**** Selected excerpt

Getting Started with OpenRefine

This guide is a companion to the Data Preparation for Digital Humanities Research workshop.
It is designed to help you begin using OpenRefine to:

  • ☞ facet data
  • ☞ filter data
  • ☞ cluster data
  • ☞ transform data

Create Project

Download data (authors-people.csv)

This dataset was created by the British Library. We thank them for their love of comics. More details about the dataset will surface as you work through it with OpenRefine.

Choose file(s) for your project

Parse data as CSV > Assign project name > Create project


Examine data

Take a minute to look around. Consider the structure of the data with principles of "tidy data" in mind. This will help guide what types of operations you perform on the data. Also take time to evaluate the type of information that is represented and what type of questions you might want to ask of it (e.g. Which publishers are most prominently represented in the collection?)

Facet data

Each column has a facet function that allows you to quicky identify inconsistencies in your data by counting the number of unique occurences for each piece of data in that column. Using this function we will analyze the distribution of comics in the dataset by publisher. The first step is to begin assessing the consistency of data in the Publisher column.

********
**** Supplied data

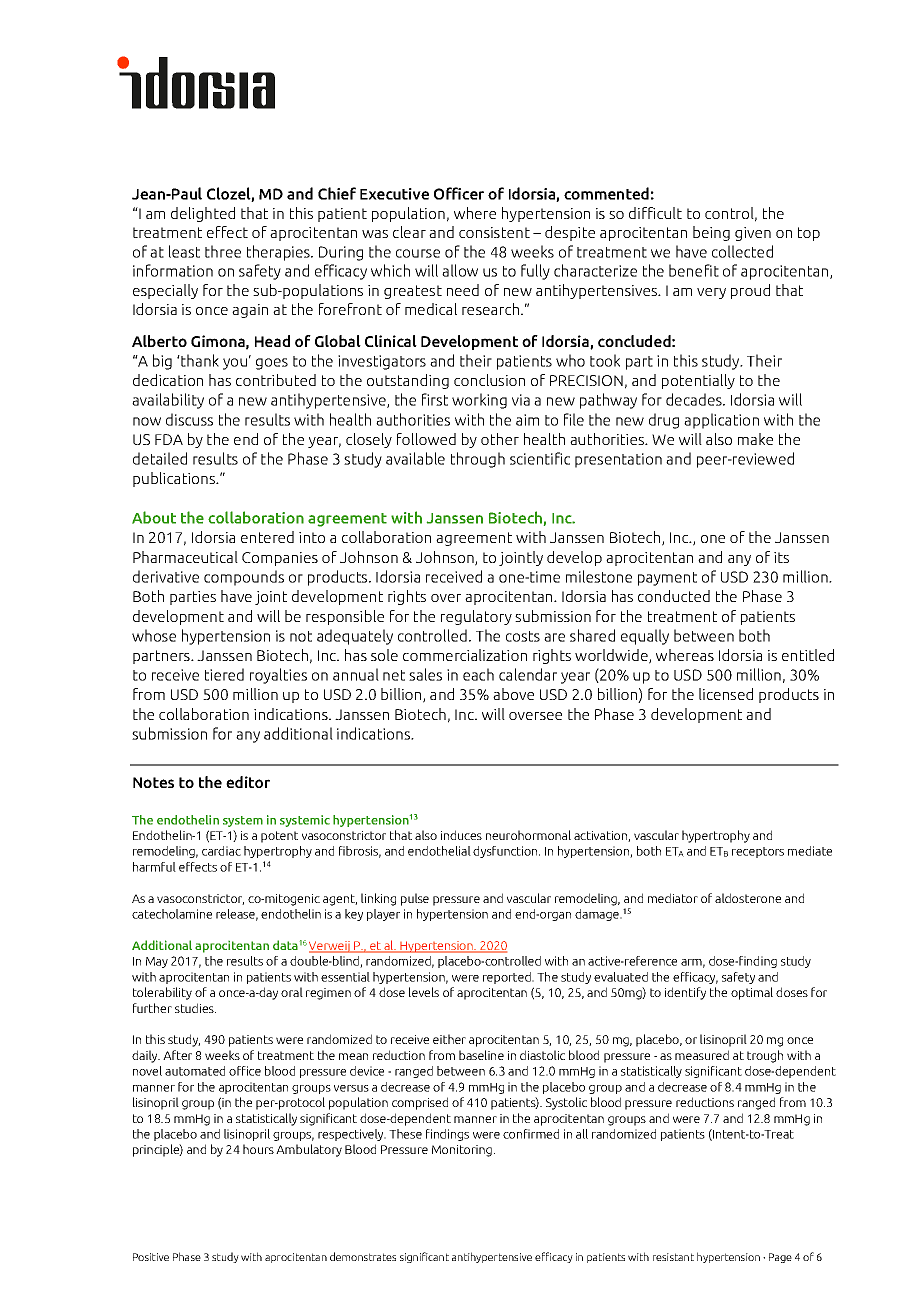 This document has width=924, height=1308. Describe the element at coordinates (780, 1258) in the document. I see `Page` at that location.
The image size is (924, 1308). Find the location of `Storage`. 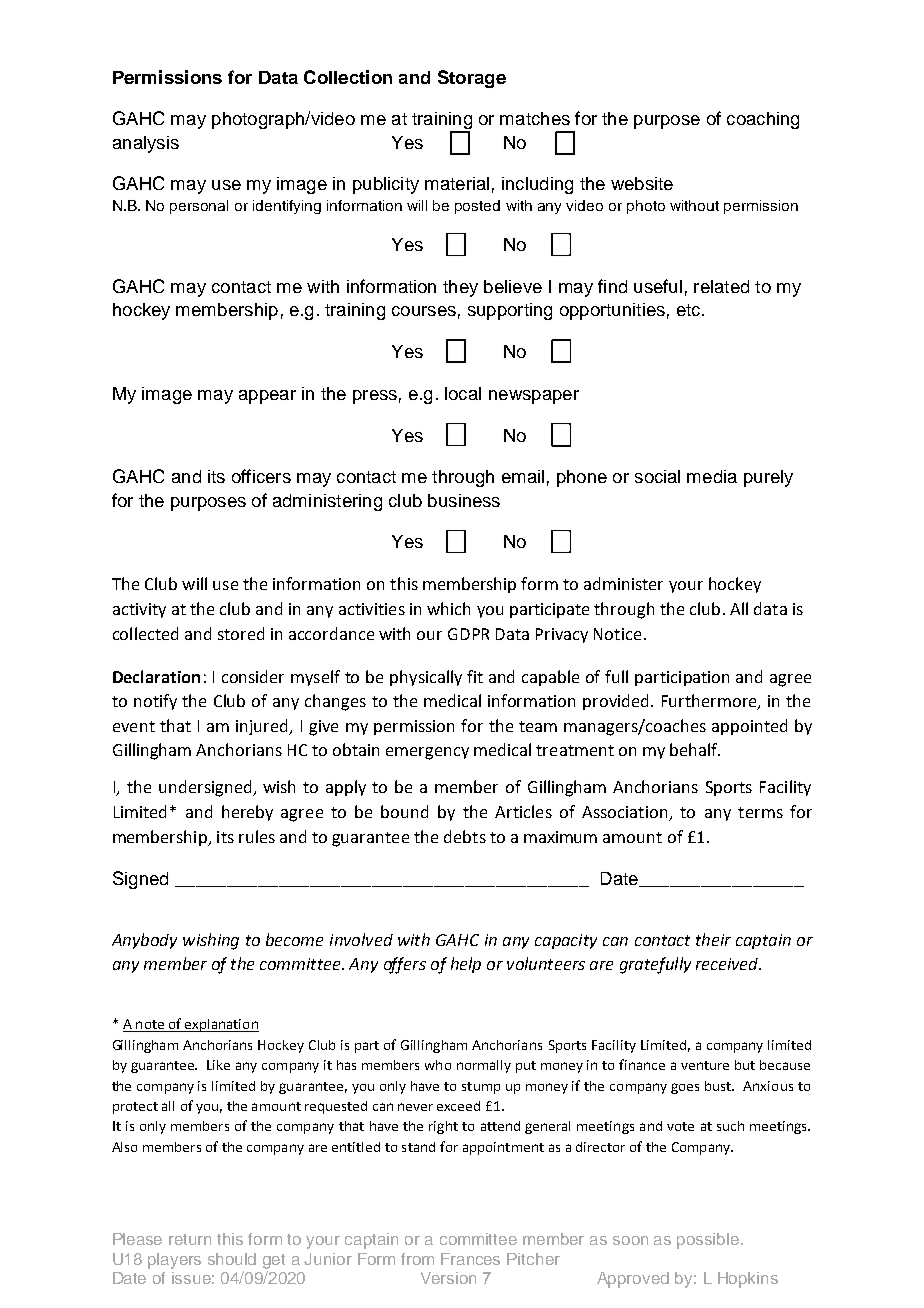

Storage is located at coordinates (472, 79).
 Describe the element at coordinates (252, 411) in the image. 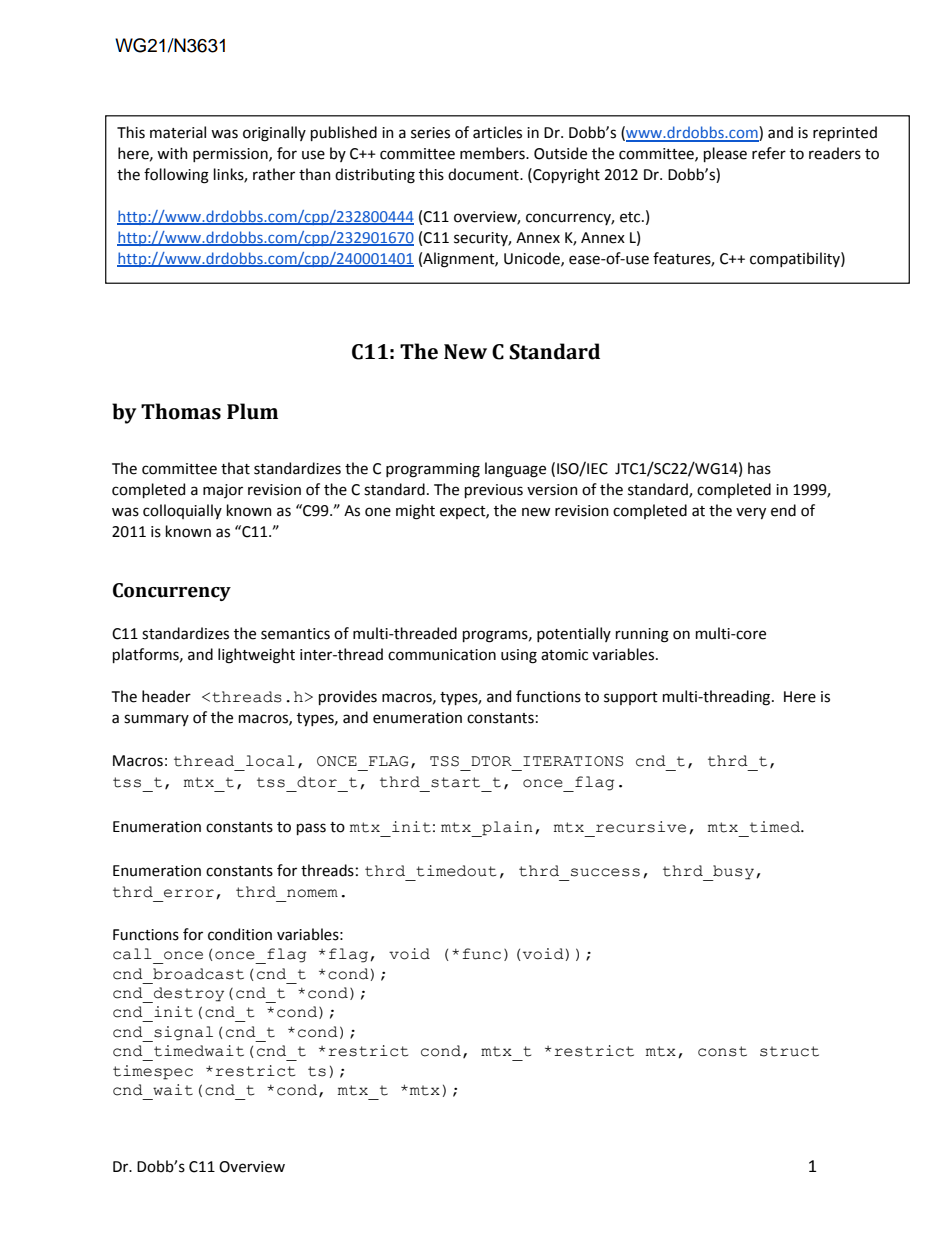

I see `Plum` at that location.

********

-- Objective 1 --
Please rewrite the rows above with "image" changed to "screenshot" and everything else kept the same, leaving out the pictures.
-- Objective 2 --
Continue the OpenRefine guide from the point where it stops.
The OpenRefine guide and the rows come from separate sources.

-- Exercise output 1 --
 This document has width=924, height=1308. Describe the element at coordinates (780, 1258) in the document. I see `Page` at that location.
The screenshot size is (924, 1308). Find the location of `Storage`. 

Storage is located at coordinates (472, 79).
 Describe the element at coordinates (252, 411) in the screenshot. 

I see `Plum` at that location.

-- Exercise output 2 --
Try the following sequence of steps:

1. Click the Publisher column > Select Facet > Select Text Facet


2. Facet by 'count' on the left hand side > Observe the record count for the Publisher Titan


3. Facet by 'name' on the left hand side > Scoll down to Titan > Observe variant representation of Titan


4. Hover cursor to the right of 'Titan.,' > Click 'edit' > Type Titan > Titan., transformed to Titan across 33 records

Note: In addition to the standard facet there a number of custom facets available that perform functions like detecting duplicates and text length. It is also possible to create and store facet functions for later use.

Filter data

Each column contains a 'text filter' function. The text filter is useful for identifying pieces of data that may have many variants. Based on the previous section we know that the Publisher Titan may be represented in a variety of ways. In order to explore this further we use the text filter to filter for all occurences of Titan.

A couple of interesting things result. We see at the top that 4684 rows match Titan. If we were going on the result from step 3 in the prior section we could have assumed that 'Titan' had only 3627 comics in the collection. Closer examination using the text filter function shows us how many records we might have missed as a result of typos and variant spelling.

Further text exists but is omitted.